そしてそれを行っていたのは、血に濡れたかのように全身を紅く染めた、エクシアに似た機体。

 

「……あれが“アストレアTypeF”…“フォン・スパーク”の駆る“フェレシュテ”保有のガンダム、か……」

 

ソレスタルビーイングのサポート組織である“フェレシュテ”は4機の“第二世代のガンダム”を保有しており、その内の3機を偽装して使っている……らしい。

で、今俺の目の前で暴れに暴れまわっていた紅く塗装された機体がエクシアのプロトタイプとなった“ガンダムアストレア”である。

本来は白を基調として、所々が青い機体なのだが、今はフェレシュテが保有していると言う意味と、偽装の役割も兼ねて紅く塗装されている。

 

「…懐かしいか?相棒?」

 

思わず口からそんな言葉が漏れる。

元々、フェレシュテが保有し、今あそこで大暴れをかましたアストレアに搭載されているGNドライブは、このOガンダムがまだ師匠の愛機だった頃に搭載されていた物だ。

故のこの言葉だったのだが……この鋼鉄の巨人が何かを返してくれる筈も無く、結果として何故か俺が一人でボケて勝手に滑ったみたいな感じになってしまった。

 

まあ、それはともかくとして。

 

で、その肝心のアストレアはそのまま気が済んだかのように、それへと飛んで行こうとした。

…そう、飛んで行こうとしたのだ。

が、突然空中で体勢を整えたと思えば、アストレアはそのまま手に持ったビームライフルを構えるとそのままそこからビーム弾を放って…!?

 

「まさか!?」

 

ハッとしてビームの行く末を予測する。

するとその射線上にあったのは、姉さんの乗っていたセファーの機首部分だった。

 

(マズイ!!)

 

そう思った俺は、咄嗟にビームガンから同じ様にビーム弾を放つ。

打ち出された弾は、上手い事ライフルの弾へと直撃し相殺する。直後に姉さんも今何があったのかを正確に把握したのか、一目散に其処から離れた。
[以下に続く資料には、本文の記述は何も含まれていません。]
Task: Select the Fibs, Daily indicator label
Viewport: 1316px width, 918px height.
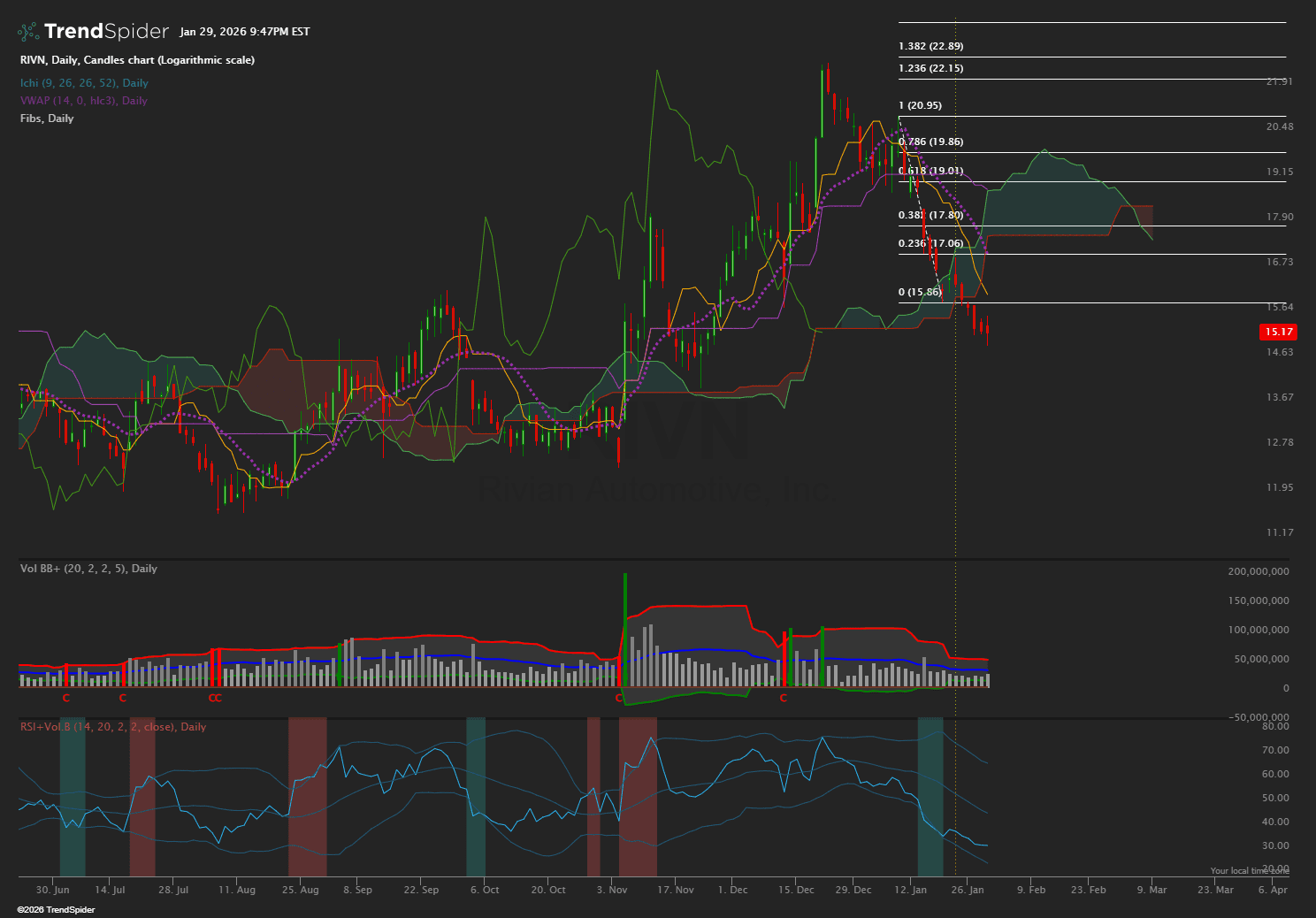Action: click(47, 119)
が、ホッとする間もなく、アストレアは此方を見つけたのか、今度はGNビームサーベルで此方へと切り掛かってきた。

 

「ウッ!?」

 

あまりに咄嗟の事だったので、思わずビームサーベルでそれを受ける。

そのまま両者は拮抗し、動かなくなる。

 

先に動いたのはアストレアの方だった。

このままでは埒が明かないと思ったのか、此方のどてっぱらを蹴っ飛ばしそのままビームライフルで此方に撃ってきた。

俺はそれをシールドで受けながら、ビームガンとGNプロトビットで反撃する。

因みにGNプロトビットは脳量子波の使えない俺の代わりに、ハロがコンピュータ制御によって動かしている。

が、師匠と俺のもはや魔改造としか思えない性能アップによって、その動きはイノベイドが動かしているのとはなんら遜色無い物になっている。

GNプロトビットとビームガンから放たれたビーム弾がアストレアに殺到する。

しかし当の本人はそんな物がどうしたと言わんばかりにそれらを避けながら、Oガンダムへと突っ込んでくる。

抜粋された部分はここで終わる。